Rumors that OpenAI has been working on something major have been ramping up over the last few weeks, and CEO Sam Altman himself has taken to X (formerly Twitter) to confirm that it won’t be GPT-5 (the next iteration of its breakthrough series of large language models) or a search engine to rival Google. What a new report, the latest in this saga, suggests is that OpenAI might be about to debut a more advanced AI model with built-in audio and visual processing.
This AI model could be revealed imminently in the company's 'Spring Update' event, which kicks off soon at 10am PT / 1pm ET / 6pm BST – here's how you can tune in to watch OpenAI's event.
OpenAI is towards the front of the AI race, striving to be the first to realize a software tool that comes as close as possible to communicating in a similar way to humans, being able to talk to us using sound as well as text, and also capable of recognizing images and objects.
The report detailing this purported new model comes from The Information, which spoke to two anonymous sources who have apparently been shown some of these new capabilities.

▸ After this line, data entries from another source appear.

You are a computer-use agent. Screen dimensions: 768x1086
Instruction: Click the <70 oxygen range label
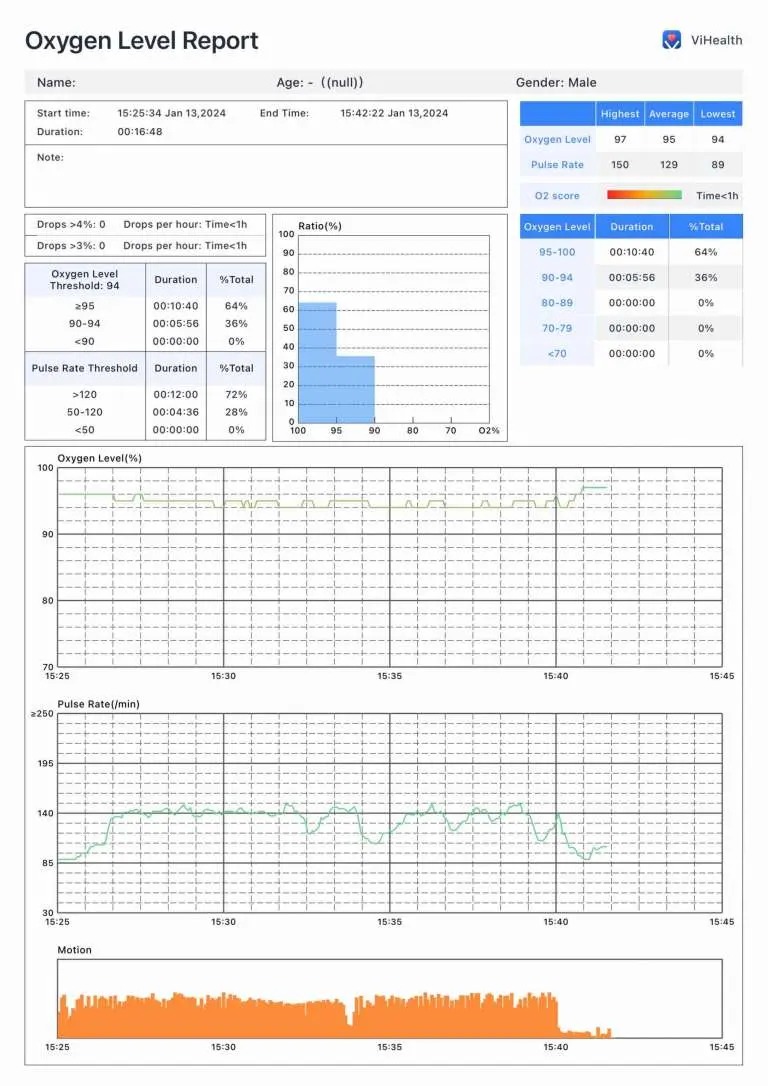tap(557, 353)
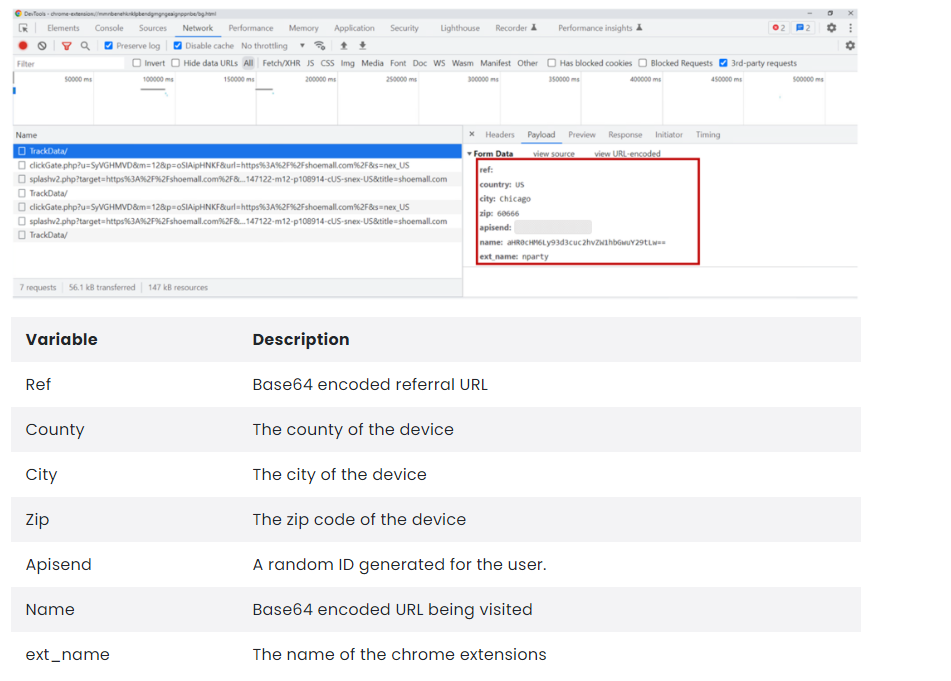The height and width of the screenshot is (681, 951).
Task: Toggle the red filter funnel icon
Action: click(x=66, y=46)
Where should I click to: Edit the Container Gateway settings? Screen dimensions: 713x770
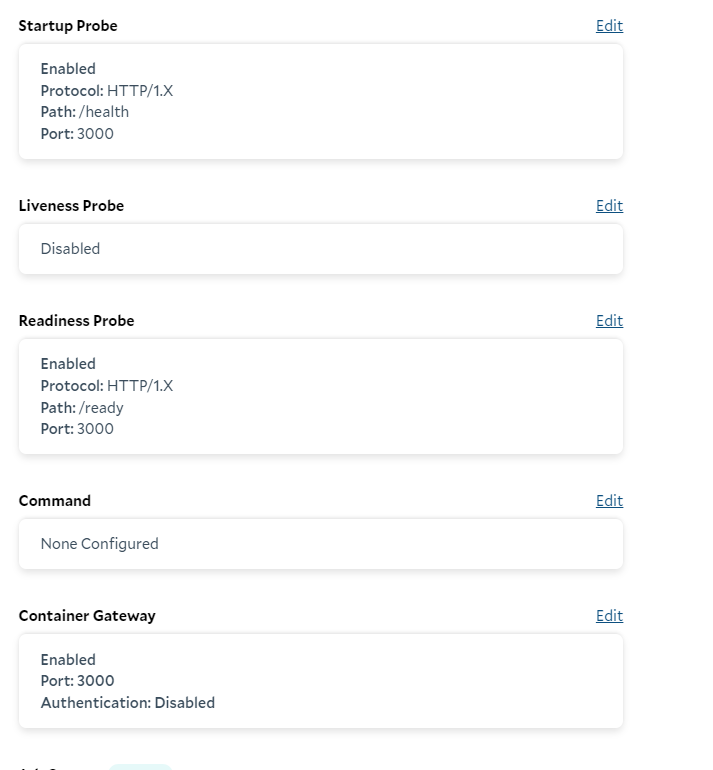tap(609, 615)
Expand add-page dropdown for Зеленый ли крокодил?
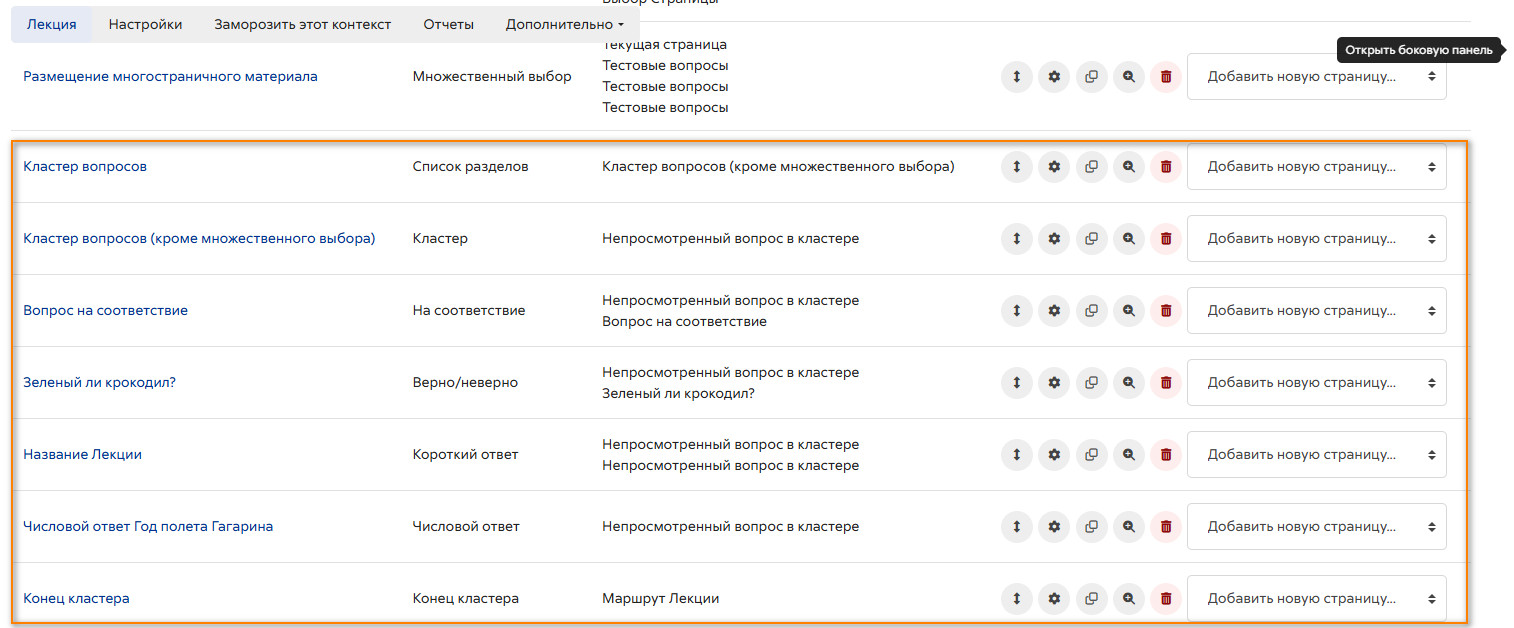This screenshot has width=1514, height=628. click(1316, 383)
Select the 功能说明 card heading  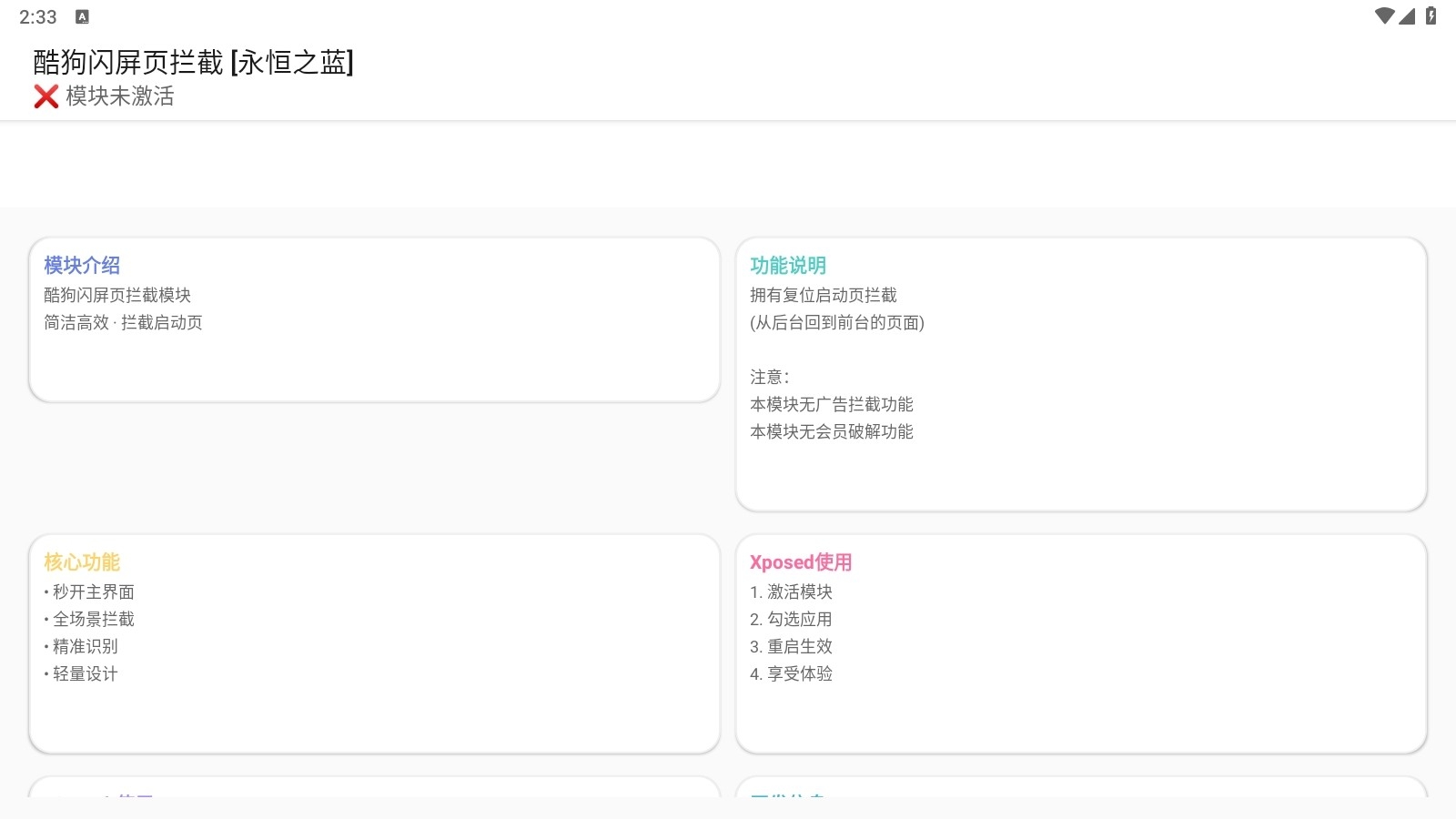[788, 265]
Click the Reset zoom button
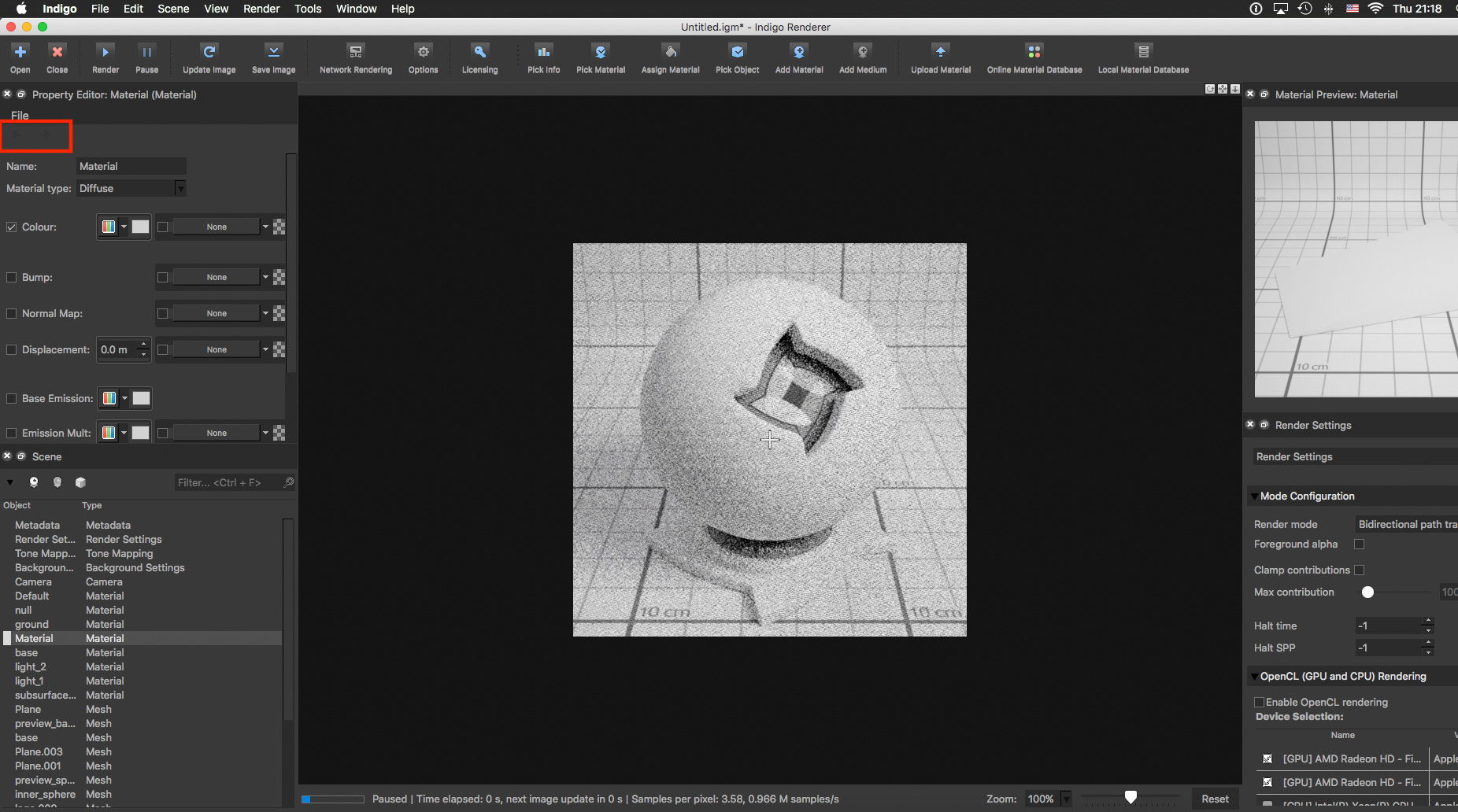The height and width of the screenshot is (812, 1458). (1215, 799)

They claim that the incoming model has better logical reasoning than those currently available to the public, being able to convert text to speech. None of this is new for OpenAI as such, but what is new is all this functionality being unified in the rumored multimodal model.
A multimodal model is one that can understand and generate information across multiple modalities, such as text, images, audio, and video. GPT-4 is also a multimodal model that can process and produce text and images, and this new model would theoretically add audio to its list of capabilities, as well as a better understanding of images and faster processing times.
The bigger picture that OpenAI has in mind
The Information describes Altman’s vision for OpenAI’s products in the future as involving the development of a highly responsive AI that performs like the fictional AI in the film “Her.” Altman envisions digital AI assistants with visual and audio abilities capable of achieving things that aren’t possible yet, and with the kind of responsiveness that would enable such assistants to serve as tutors for students, for example. Or the ultimate navigational and travel assistant that can give people the most relevant and helpful information about their surroundings or current situation in an instant.
The tech could also be used to enhance existing voice assistants like Apple’s Siri, and usher in better AI-powered customer service agents capable of detecting when a person they’re talking to is being sarcastic, for example.
According to those who have experience with the new model, OpenAI will make it available to paying subscribers, although it’s not known exactly when. Apparently, OpenAI has plans to incorporate the new features into the free version of its chatbot, ChatGPT, eventually.
OpenAI is also reportedly working on making the new model cheaper to run than its most advanced model available now, GPT-4 Turbo. The new model is said to outperform GPT-4 Turbo when it comes to answering many types of queries, but apparently it’s still prone to hallucinations, a common problem with models such as these.
The company is holding an event today at 10am PT / 1pm ET / 6pm BST (or 3am AEST on Tuesday, May 14, in Australia), where OpenAI could preview this advanced model. If this happens, it would put a lot of pressure on one of OpenAI’s biggest competitors, Google.
Google is holding its own annual developer conference, I/O 2024, on May 14, and a major announcement like this could steal a lot of thunder from whatever Google has to reveal, especially when it comes to Google’s AI endeavor, Gemini.